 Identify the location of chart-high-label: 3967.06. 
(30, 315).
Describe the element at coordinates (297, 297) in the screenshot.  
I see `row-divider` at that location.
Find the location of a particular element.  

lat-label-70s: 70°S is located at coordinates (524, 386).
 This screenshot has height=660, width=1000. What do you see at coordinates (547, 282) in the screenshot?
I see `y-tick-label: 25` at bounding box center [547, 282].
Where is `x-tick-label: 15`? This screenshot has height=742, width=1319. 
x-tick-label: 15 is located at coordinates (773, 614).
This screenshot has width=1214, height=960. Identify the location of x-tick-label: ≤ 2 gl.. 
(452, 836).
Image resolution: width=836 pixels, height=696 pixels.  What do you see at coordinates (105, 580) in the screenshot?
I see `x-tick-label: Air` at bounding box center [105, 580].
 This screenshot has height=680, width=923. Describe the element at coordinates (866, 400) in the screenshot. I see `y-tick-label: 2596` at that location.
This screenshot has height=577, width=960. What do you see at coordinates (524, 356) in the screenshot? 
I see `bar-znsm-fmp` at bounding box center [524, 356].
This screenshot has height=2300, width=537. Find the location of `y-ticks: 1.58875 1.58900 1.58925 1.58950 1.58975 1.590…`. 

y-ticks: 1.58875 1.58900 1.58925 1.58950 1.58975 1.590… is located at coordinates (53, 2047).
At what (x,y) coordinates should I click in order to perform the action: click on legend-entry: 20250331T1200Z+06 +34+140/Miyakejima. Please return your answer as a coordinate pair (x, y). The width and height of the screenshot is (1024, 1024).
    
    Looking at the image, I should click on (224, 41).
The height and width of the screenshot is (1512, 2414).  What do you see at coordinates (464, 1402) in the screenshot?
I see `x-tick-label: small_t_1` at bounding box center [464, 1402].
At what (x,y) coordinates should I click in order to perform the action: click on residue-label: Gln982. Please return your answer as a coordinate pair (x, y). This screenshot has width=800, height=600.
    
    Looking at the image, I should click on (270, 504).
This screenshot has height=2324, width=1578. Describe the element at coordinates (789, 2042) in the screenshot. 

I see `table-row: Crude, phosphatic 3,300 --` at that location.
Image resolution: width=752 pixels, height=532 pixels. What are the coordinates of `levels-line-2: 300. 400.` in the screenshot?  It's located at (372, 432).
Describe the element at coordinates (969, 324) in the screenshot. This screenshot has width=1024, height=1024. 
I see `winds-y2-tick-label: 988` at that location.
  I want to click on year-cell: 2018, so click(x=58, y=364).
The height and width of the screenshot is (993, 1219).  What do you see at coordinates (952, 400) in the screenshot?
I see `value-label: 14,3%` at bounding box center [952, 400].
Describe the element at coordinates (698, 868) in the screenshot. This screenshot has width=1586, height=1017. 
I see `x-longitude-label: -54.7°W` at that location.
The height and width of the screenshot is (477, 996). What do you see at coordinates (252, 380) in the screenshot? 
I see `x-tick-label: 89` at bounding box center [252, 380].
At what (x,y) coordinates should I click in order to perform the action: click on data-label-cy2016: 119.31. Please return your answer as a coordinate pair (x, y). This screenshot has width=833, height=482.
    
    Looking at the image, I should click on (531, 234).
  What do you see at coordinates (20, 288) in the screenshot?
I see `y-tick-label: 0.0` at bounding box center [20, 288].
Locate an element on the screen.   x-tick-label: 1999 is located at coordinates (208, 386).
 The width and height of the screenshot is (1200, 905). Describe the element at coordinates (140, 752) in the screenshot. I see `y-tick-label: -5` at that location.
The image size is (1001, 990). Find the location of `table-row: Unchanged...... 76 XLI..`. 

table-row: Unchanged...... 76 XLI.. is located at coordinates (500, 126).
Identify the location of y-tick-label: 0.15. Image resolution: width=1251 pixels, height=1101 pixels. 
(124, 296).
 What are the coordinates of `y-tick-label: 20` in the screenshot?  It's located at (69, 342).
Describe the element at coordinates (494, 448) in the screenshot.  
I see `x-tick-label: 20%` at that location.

**ACTION ITEM**
Reproduce every one of the records above, swapping "Identify the location of" for "Give the position of" at each occurrence and leaving everything else unchanged.

**YOUR RESPONSE**
 Give the position of chart-high-label: 3967.06. 
(30, 315).
Describe the element at coordinates (297, 297) in the screenshot.  
I see `row-divider` at that location.
Find the location of a particular element.  

lat-label-70s: 70°S is located at coordinates (524, 386).
 This screenshot has height=660, width=1000. What do you see at coordinates (547, 282) in the screenshot?
I see `y-tick-label: 25` at bounding box center [547, 282].
Where is `x-tick-label: 15`? This screenshot has height=742, width=1319. 
x-tick-label: 15 is located at coordinates (773, 614).
This screenshot has width=1214, height=960. Give the position of x-tick-label: ≤ 2 gl.. 
(452, 836).
Image resolution: width=836 pixels, height=696 pixels.  What do you see at coordinates (105, 580) in the screenshot?
I see `x-tick-label: Air` at bounding box center [105, 580].
 This screenshot has height=680, width=923. Describe the element at coordinates (866, 400) in the screenshot. I see `y-tick-label: 2596` at that location.
This screenshot has height=577, width=960. What do you see at coordinates (524, 356) in the screenshot? 
I see `bar-znsm-fmp` at bounding box center [524, 356].
This screenshot has height=2300, width=537. Find the location of `y-ticks: 1.58875 1.58900 1.58925 1.58950 1.58975 1.590…`. 

y-ticks: 1.58875 1.58900 1.58925 1.58950 1.58975 1.590… is located at coordinates (53, 2047).
At what (x,y) coordinates should I click in order to perform the action: click on legend-entry: 20250331T1200Z+06 +34+140/Miyakejima. Please return your answer as a coordinate pair (x, y). The width and height of the screenshot is (1024, 1024).
    
    Looking at the image, I should click on (224, 41).
The height and width of the screenshot is (1512, 2414).  What do you see at coordinates (464, 1402) in the screenshot?
I see `x-tick-label: small_t_1` at bounding box center [464, 1402].
At what (x,y) coordinates should I click in order to perform the action: click on residue-label: Gln982. Please return your answer as a coordinate pair (x, y). This screenshot has width=800, height=600.
    
    Looking at the image, I should click on (270, 504).
This screenshot has height=2324, width=1578. Describe the element at coordinates (789, 2042) in the screenshot. 

I see `table-row: Crude, phosphatic 3,300 --` at that location.
Image resolution: width=752 pixels, height=532 pixels. What are the coordinates of `levels-line-2: 300. 400.` in the screenshot?  It's located at (372, 432).
Describe the element at coordinates (969, 324) in the screenshot. This screenshot has width=1024, height=1024. 
I see `winds-y2-tick-label: 988` at that location.
  I want to click on year-cell: 2018, so click(x=58, y=364).
The height and width of the screenshot is (993, 1219).  What do you see at coordinates (952, 400) in the screenshot?
I see `value-label: 14,3%` at bounding box center [952, 400].
Describe the element at coordinates (698, 868) in the screenshot. This screenshot has width=1586, height=1017. 
I see `x-longitude-label: -54.7°W` at that location.
The height and width of the screenshot is (477, 996). What do you see at coordinates (252, 380) in the screenshot? 
I see `x-tick-label: 89` at bounding box center [252, 380].
At what (x,y) coordinates should I click in order to perform the action: click on data-label-cy2016: 119.31. Please return your answer as a coordinate pair (x, y). This screenshot has width=833, height=482.
    
    Looking at the image, I should click on (531, 234).
  What do you see at coordinates (20, 288) in the screenshot?
I see `y-tick-label: 0.0` at bounding box center [20, 288].
Locate an element on the screen.   x-tick-label: 1999 is located at coordinates (208, 386).
 The width and height of the screenshot is (1200, 905). Describe the element at coordinates (140, 752) in the screenshot. I see `y-tick-label: -5` at that location.
The image size is (1001, 990). Find the location of `table-row: Unchanged...... 76 XLI..`. 

table-row: Unchanged...... 76 XLI.. is located at coordinates (500, 126).
Give the position of y-tick-label: 0.15. Image resolution: width=1251 pixels, height=1101 pixels. 
(124, 296).
 What are the coordinates of `y-tick-label: 20` in the screenshot?  It's located at (69, 342).
Describe the element at coordinates (494, 448) in the screenshot.  
I see `x-tick-label: 20%` at that location.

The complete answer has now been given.